- _Exercise_: For the records shown below, return an exact copy that excludes the pictures.
++++ Records supplied
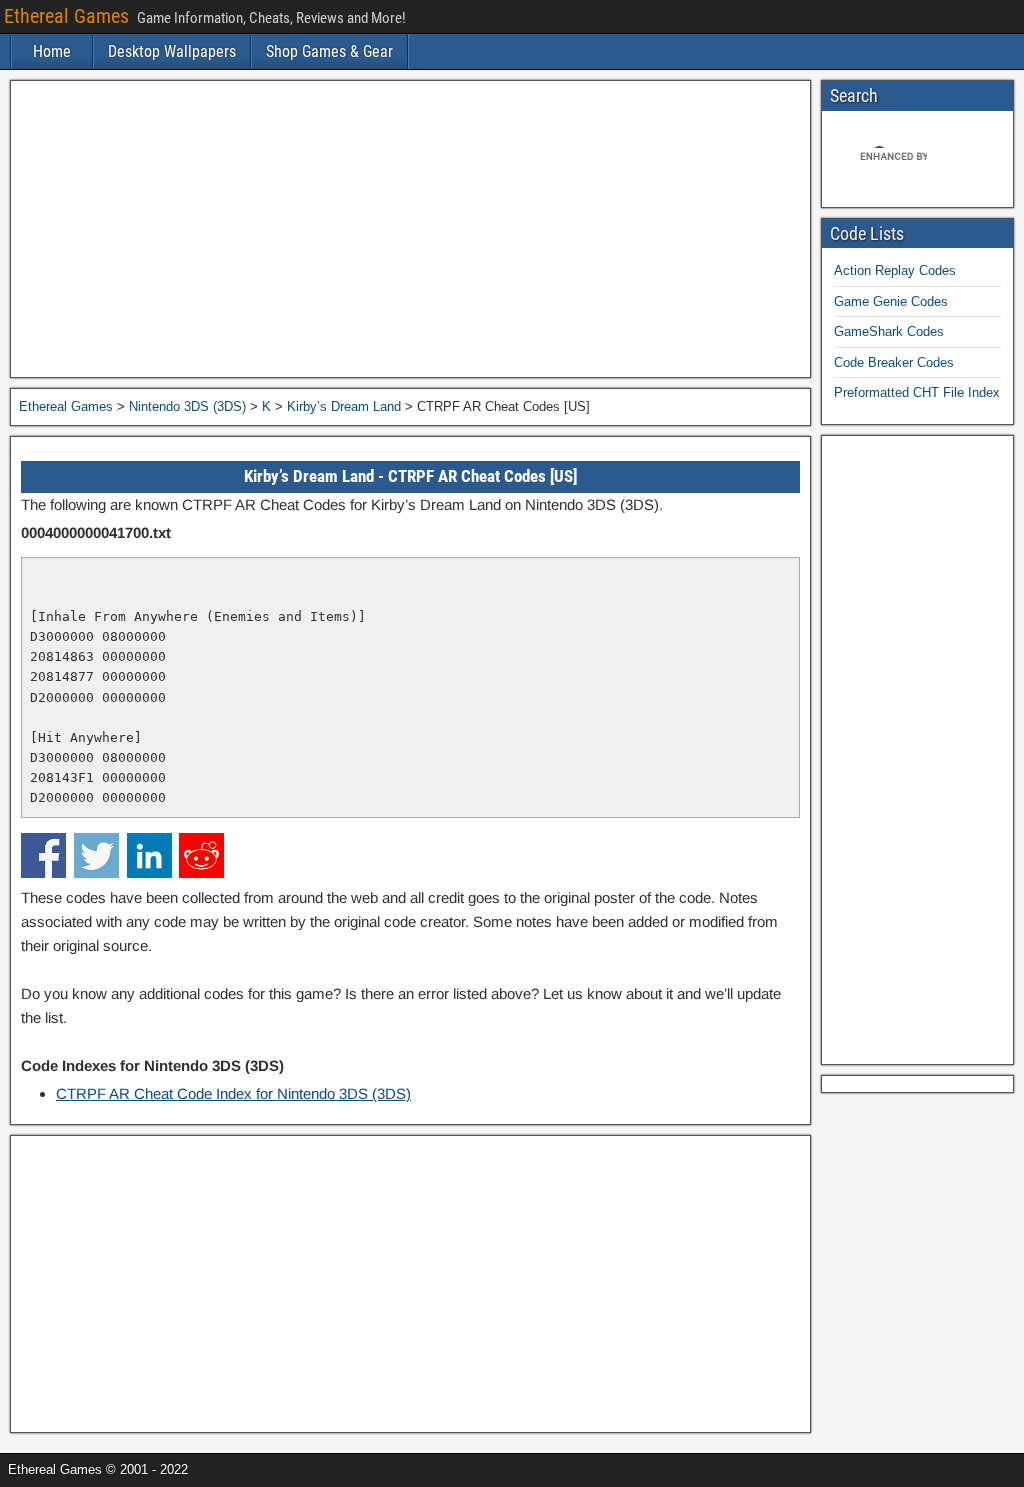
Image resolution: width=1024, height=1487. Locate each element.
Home (52, 51)
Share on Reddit (201, 855)
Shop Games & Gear (329, 51)
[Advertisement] (410, 229)
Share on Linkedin (149, 855)
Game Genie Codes (891, 301)
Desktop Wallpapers (172, 51)
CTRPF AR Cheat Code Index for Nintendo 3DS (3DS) (233, 1093)
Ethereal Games (66, 16)
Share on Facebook (43, 855)
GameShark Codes (889, 331)
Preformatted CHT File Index (917, 392)
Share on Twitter (96, 855)
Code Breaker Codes (894, 362)
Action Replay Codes (895, 270)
++++++++
- _Answer to this problem_:
Image resolution: width=1024, height=1487. Locate each element.
Home (52, 51)
Share on Reddit (201, 855)
Shop Games & Gear (329, 51)
[Advertisement] (410, 229)
Share on Linkedin (149, 855)
Game Genie Codes (891, 301)
Desktop Wallpapers (172, 51)
CTRPF AR Cheat Code Index for Nintendo 3DS (3DS) (233, 1093)
Ethereal Games (66, 16)
Share on Facebook (43, 855)
GameShark Codes (889, 331)
Preformatted CHT File Index (917, 392)
Share on Twitter (96, 855)
Code Breaker Codes (894, 362)
Action Replay Codes (895, 270)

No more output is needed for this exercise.